Assistant Professor, Department of Dentistry, GMERS Medical College Gandhinagar, Gujarat, India.
J Contemp Dent Pract. 2014 Mar 1;15(2):242-9. doi: 10.5005/jp-journals-10024-1522.
Maxillary necrosis can occur due to bacterial infections such as osteomyelitis, viral infections, such as herpes zoster or fungal infections, such as mucormycosis, aspergillosis etc. Mucormycosis is an opportunistic fungal infection, which mainly infects immunocompromised patients. Once the maxilla is involved, surgical resection and debridement of the necrosed areas can result in extensive maxillary defects. The clinician is to face many a challenge in order to replace not only the missing teeth, but also the lost soft tissues and bone, including hard palate and alveolar ridges. The prosthesis (Obturator) lacks a bony base and the lost structures of the posterior palatal seal area compromise retention of the prosthesis. Furthermore, the post surgical soft tissues are scarred and tense, which exert strong dislodging forces. The present article describes the prosthetic rehabilitation of maxillary necrosis secondary to mucormycosis in two cases, one completely edentulous and the other partially edentulous.
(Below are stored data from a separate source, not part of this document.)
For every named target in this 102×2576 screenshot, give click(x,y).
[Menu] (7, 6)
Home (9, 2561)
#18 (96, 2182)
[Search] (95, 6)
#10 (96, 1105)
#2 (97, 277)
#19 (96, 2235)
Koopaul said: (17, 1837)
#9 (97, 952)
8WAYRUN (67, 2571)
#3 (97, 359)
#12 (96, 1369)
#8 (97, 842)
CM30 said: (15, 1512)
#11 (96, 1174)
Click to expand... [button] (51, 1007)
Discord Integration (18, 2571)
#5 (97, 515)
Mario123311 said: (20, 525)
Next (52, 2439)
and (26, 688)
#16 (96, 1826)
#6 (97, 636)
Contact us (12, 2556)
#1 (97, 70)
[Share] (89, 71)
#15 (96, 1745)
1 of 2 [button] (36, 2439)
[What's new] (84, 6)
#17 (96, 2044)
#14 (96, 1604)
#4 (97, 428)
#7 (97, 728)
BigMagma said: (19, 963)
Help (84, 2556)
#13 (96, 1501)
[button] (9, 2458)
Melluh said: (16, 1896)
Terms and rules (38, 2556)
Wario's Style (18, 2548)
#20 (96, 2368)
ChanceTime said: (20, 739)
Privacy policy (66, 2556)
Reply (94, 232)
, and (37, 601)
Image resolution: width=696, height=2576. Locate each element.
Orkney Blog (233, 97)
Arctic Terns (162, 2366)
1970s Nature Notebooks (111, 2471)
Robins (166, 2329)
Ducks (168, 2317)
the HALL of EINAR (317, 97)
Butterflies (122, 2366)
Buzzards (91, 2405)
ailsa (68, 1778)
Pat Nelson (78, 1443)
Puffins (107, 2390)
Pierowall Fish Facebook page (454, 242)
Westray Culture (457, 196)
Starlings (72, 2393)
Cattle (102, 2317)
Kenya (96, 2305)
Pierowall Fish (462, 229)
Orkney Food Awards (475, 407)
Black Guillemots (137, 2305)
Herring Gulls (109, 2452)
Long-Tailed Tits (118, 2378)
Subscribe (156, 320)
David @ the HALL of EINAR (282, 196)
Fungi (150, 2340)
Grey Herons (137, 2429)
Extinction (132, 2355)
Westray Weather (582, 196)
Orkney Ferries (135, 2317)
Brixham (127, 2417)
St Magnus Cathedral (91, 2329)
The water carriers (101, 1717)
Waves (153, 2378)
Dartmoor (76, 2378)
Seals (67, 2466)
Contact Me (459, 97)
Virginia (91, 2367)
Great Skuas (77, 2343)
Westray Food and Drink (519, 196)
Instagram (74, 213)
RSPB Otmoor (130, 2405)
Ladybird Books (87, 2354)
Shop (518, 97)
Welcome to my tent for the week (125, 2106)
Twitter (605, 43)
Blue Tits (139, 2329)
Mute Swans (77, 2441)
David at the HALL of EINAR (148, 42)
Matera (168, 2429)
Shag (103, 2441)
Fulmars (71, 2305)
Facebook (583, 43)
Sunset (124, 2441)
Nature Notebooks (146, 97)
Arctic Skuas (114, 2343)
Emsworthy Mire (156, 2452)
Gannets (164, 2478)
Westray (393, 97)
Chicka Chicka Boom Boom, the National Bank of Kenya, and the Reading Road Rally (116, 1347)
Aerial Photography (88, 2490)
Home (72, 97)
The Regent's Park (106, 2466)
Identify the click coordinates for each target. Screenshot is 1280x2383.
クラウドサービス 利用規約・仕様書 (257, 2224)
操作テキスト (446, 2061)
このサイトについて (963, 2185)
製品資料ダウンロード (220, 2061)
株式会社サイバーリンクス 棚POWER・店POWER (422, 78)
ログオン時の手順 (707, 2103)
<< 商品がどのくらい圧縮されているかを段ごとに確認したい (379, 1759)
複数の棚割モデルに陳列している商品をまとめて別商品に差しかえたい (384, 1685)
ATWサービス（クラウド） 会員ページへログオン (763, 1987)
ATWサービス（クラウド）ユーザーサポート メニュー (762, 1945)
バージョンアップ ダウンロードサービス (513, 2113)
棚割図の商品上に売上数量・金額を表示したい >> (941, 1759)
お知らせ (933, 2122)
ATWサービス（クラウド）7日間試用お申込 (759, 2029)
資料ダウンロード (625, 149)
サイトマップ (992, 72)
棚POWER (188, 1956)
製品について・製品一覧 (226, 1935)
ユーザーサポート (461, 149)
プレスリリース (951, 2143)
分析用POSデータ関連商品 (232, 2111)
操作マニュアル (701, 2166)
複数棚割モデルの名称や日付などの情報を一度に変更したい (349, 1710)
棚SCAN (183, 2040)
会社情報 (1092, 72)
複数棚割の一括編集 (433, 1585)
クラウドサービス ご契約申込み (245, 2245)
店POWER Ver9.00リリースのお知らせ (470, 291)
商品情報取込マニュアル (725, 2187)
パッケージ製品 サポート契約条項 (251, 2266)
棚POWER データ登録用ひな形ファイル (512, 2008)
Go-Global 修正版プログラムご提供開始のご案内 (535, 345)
上颌骨坏死可由细菌感染(如骨髓炎)、病毒感染(如带状疱疹)或真菌感染(如毛霉菌病、曲霉菌病等)引起。毛霉菌病是一种机会性真菌感染,主要感染免疫功能低下的患者。一旦上颌骨受累,对坏死区域进行手术切除和清创会导致广泛的上颌骨缺损。临床医生不仅要面对替换缺失牙齿的挑战,还要面对修复丢失的软组织和骨组织(包括硬腭和牙槽嵴)的挑战。修复体(阻塞器)缺乏骨性基底,腭后封闭区丢失的结构会影响修复体的固位。此外,术后软组织瘢痕化且紧张,会产生强大的脱位力。本文描述了两例毛霉菌病继发上颌骨坏死的修复重建病例,一例为全口无牙颌,另一例为部分牙列缺损。